Детей в семье трое: Елизавета, старшая, Сергей и Леонид (домашнее имя Лева).

Сергей, окончив с золотой медалью частную гимназию Я. Г. Гуревича, лучшую в Петербурге, поступил на физико-математический факультет Петербургского университета (группа географии). Принимал участие в геологических экспедициях: Западная Сибирь, Бухара…

Леонид, получивший тремя годами позже аттестат той же гимназии, выбрал Политехнический институт, экономическое отделение.

Каннегисеры богаты, живут открыто. В Саперном переулке, в доме 10 (он отличается от соседей добротностью, архитектурными изысками – изящной башенкой, эркерами) семья занимает две квартиры, соединенные переходом. Огромные залы, камин, европейская мебель, обитые шелком стены, ковры, медвежьи шкуры – все по моде тех времен, как и один из самых модных салонов.

Среди его завсегдатаев известные поэты, писатели – Михаил Кузмин, Владислав Ходасевич, Николай Гумилев и Анна Ахматова, Тэффи, Георгий Адамович, Марк Алданов, Георгий Иванов, Рюрик Ивнев, Николай Бальмонт, пианист, сын поэта, Борис Савинков, эсер-террорист… Читали стихи, слушали романсы, танцевали модные регтайм, чарльстон. Ставили домашние спектакли. В 1910 году – «Балаганчик» Блока (он заинтересовался, узнав об этом, выражал желание посмотреть), «Как важно быть серьезным» Уайльда и «Дон Жуан в Египте» Гумилева…

Салон в Саперном славился не только щедростью приемов. Здесь, по словам Марка Алданова, хорошо знавшего Каннегисеров, «царские министры встречались с Германом Лопатиным, изломанные молодые поэты со старыми заслуженными генералами».
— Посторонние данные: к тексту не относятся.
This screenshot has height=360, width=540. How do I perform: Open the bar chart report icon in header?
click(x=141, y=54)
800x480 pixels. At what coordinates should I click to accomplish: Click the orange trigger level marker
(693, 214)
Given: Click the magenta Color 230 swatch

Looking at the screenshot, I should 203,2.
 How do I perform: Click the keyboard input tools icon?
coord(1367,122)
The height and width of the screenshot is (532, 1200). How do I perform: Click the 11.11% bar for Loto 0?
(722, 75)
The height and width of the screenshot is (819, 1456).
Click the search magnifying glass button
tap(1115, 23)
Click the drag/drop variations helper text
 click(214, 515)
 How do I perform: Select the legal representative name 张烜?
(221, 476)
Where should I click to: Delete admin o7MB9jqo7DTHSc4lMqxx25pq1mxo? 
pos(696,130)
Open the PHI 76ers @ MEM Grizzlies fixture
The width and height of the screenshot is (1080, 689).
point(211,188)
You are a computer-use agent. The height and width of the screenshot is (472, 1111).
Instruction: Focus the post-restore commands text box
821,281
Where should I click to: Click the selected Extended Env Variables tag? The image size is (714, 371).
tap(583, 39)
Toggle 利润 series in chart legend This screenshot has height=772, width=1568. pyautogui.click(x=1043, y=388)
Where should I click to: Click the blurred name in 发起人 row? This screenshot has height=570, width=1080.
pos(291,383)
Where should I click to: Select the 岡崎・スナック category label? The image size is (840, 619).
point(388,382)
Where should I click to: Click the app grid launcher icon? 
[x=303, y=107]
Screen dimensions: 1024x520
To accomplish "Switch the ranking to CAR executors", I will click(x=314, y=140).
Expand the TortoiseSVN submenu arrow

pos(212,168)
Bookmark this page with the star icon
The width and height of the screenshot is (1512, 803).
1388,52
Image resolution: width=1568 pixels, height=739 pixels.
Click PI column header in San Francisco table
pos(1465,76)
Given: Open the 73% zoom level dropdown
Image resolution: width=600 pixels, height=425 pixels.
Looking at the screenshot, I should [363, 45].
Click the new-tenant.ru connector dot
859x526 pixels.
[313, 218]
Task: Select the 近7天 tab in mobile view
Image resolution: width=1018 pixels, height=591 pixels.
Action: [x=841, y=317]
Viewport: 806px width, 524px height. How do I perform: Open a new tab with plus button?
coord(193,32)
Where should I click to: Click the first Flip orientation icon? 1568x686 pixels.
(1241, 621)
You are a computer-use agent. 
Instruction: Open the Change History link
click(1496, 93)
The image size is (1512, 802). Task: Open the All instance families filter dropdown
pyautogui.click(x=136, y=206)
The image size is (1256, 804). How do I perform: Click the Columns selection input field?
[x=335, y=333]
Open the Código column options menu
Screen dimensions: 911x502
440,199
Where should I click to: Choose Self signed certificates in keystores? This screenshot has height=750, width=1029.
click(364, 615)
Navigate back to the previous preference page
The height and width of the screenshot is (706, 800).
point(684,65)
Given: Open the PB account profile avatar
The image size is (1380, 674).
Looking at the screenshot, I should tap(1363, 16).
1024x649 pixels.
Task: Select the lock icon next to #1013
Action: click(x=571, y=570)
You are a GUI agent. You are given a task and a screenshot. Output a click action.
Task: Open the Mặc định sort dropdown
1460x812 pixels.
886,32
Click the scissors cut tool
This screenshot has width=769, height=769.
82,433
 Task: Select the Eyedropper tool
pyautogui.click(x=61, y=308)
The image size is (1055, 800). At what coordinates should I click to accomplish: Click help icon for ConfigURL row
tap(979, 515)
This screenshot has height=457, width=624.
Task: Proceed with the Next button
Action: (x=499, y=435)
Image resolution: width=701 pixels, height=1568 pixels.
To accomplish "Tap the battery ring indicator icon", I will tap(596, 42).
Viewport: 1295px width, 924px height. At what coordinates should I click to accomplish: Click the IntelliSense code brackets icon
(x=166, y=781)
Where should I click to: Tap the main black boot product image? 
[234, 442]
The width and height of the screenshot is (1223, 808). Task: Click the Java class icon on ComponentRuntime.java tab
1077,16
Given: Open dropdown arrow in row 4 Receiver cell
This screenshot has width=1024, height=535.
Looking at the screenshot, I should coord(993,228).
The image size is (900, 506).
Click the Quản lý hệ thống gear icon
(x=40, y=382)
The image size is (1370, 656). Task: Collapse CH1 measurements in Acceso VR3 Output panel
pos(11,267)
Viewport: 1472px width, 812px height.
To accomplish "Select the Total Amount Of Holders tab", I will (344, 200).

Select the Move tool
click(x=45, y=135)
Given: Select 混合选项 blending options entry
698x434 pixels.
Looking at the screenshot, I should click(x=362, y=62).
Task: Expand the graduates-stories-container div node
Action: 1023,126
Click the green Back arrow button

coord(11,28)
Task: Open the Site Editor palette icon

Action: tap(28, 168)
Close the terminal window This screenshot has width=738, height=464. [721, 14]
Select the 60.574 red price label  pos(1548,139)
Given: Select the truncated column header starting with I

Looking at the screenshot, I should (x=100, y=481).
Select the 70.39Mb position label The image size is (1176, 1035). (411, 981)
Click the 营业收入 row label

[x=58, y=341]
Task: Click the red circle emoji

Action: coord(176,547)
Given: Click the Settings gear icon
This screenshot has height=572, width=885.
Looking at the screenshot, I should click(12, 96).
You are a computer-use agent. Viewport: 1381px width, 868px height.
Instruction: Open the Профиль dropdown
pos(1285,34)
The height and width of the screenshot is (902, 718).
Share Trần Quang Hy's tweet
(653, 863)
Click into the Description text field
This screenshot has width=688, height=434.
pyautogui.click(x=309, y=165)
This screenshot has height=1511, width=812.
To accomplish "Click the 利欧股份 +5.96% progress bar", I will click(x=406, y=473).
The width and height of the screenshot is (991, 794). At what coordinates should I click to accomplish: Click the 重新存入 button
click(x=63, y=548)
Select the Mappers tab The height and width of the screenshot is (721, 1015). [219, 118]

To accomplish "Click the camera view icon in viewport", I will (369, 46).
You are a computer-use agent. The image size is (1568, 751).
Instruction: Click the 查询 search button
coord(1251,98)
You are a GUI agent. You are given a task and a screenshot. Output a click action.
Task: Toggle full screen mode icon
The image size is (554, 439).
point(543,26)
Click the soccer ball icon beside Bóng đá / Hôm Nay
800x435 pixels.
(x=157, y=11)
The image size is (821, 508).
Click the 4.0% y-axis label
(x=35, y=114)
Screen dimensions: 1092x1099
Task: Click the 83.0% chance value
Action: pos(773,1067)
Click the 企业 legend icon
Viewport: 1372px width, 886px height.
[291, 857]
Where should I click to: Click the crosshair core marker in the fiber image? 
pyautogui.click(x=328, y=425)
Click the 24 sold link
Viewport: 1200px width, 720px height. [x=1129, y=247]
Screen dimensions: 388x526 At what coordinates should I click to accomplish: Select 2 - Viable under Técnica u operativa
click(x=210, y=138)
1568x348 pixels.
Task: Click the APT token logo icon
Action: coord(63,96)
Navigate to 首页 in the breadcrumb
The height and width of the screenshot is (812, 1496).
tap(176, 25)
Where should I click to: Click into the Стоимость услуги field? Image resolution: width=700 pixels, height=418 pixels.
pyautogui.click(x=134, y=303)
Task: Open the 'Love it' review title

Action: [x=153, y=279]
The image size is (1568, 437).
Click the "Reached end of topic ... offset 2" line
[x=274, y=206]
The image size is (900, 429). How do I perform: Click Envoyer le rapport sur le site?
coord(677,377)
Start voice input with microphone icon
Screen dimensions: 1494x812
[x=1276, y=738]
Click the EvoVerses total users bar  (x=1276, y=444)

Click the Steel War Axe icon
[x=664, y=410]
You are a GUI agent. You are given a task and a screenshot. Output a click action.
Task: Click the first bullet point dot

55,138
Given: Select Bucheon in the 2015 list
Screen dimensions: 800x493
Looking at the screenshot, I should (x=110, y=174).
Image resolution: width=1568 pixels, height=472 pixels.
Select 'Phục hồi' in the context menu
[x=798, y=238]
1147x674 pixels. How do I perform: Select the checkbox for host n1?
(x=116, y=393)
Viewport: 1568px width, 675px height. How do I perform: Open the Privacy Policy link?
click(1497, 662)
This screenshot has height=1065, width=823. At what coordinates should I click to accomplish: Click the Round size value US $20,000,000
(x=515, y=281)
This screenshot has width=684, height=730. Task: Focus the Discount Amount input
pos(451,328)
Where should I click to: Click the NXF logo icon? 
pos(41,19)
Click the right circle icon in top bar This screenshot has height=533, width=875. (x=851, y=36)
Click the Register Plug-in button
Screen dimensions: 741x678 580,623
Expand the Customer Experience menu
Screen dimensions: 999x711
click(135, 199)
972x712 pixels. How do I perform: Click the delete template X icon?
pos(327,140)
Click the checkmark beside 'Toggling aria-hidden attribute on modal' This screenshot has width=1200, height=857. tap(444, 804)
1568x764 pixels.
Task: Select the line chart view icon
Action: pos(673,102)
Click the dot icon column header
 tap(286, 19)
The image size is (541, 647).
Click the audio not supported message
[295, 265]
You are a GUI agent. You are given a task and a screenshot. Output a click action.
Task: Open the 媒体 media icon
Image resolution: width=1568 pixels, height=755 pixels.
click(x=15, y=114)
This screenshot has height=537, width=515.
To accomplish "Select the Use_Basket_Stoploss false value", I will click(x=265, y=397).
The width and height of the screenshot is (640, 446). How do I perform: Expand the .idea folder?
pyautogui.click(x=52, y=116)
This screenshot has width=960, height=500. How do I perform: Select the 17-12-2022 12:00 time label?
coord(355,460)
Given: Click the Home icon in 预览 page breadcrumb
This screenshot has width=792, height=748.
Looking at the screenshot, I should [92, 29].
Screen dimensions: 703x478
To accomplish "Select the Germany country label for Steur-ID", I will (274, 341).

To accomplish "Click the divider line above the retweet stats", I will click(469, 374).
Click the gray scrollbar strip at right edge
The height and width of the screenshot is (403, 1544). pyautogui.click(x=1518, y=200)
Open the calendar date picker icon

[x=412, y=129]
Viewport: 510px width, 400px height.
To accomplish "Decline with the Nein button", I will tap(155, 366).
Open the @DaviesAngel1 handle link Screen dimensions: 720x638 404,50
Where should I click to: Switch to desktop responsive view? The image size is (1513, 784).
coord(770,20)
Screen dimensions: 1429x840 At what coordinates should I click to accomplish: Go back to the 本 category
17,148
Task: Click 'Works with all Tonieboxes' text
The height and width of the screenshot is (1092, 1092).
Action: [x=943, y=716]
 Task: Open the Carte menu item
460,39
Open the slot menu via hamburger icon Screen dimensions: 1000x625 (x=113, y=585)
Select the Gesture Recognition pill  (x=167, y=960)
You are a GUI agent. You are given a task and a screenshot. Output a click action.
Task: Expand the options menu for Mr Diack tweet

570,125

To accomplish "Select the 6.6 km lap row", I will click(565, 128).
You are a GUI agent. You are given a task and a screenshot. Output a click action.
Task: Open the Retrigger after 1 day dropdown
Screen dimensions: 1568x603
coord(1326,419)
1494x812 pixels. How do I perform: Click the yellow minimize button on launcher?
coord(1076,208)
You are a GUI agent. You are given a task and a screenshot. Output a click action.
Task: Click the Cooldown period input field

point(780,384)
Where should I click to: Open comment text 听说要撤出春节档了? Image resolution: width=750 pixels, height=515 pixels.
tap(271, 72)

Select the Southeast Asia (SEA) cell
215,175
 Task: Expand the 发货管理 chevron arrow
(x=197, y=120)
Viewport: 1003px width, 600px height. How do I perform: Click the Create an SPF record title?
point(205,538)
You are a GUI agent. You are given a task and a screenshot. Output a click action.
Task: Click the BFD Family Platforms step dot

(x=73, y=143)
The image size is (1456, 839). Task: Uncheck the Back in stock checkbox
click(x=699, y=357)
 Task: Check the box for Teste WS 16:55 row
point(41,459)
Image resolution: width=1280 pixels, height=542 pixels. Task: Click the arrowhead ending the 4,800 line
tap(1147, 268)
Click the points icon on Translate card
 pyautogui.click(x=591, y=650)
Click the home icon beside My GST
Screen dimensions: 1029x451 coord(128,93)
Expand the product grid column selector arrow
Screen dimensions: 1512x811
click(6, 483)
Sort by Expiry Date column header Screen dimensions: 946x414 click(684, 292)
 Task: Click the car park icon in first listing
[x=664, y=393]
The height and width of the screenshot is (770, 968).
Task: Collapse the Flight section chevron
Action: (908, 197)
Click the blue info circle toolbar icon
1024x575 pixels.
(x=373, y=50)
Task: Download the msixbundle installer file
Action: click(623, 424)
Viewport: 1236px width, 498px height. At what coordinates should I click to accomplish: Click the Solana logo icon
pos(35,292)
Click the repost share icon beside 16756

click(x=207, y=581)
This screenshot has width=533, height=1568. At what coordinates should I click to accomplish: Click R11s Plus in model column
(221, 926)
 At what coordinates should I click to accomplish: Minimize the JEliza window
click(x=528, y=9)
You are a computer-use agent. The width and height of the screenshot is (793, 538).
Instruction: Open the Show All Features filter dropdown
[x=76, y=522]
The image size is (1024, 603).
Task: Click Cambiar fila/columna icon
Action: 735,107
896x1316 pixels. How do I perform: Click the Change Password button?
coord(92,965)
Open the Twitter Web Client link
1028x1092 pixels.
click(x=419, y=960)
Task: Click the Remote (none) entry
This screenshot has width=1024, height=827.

Герман Лопатин, революционер, человек-легенда. В 60-е—80-е годы он был практически связан со всеми революционными организациями России. Привлекался следствием по делу Каракозова, покушавшегося на Александра II. Организовал побег Петра Лаврова, философа, идеолога народничества, из Вологодской ссылки за границу. Отправился в Сибирь за Чернышевским. В результате – арест, иркутский острог и… побег! Лопатин – первый переводчик «Капитала». Лично знаком с Марксом, Энгельсом, Бебелем… После попыток возродить партию «Народная воля», ареста и суда 18 лет провел в одиночках Петропавловской и Шлиссельбургской крепостей…

В один из январских вечеров 1916 года («Над Петербургом стояла вьюга…») у Каннегисеров оказалась Марина Цветаева. Здесь она встретила Михаила Кузмина, о котором в Москве ходили легенды, очаровалась, как многие. Через 20 лет посвятит его памяти очерк «Нездешний вечер» (название навеяно книгой стихов поэта «Нездешние вечера»), который будет опубликован в Париже, в журнале «Современные записки».

И мы увидим дом в Саперном, хозяев и гостей в своеобразном ракурсе – взгляд Цветаевой, ее чувства, ее экспрессия.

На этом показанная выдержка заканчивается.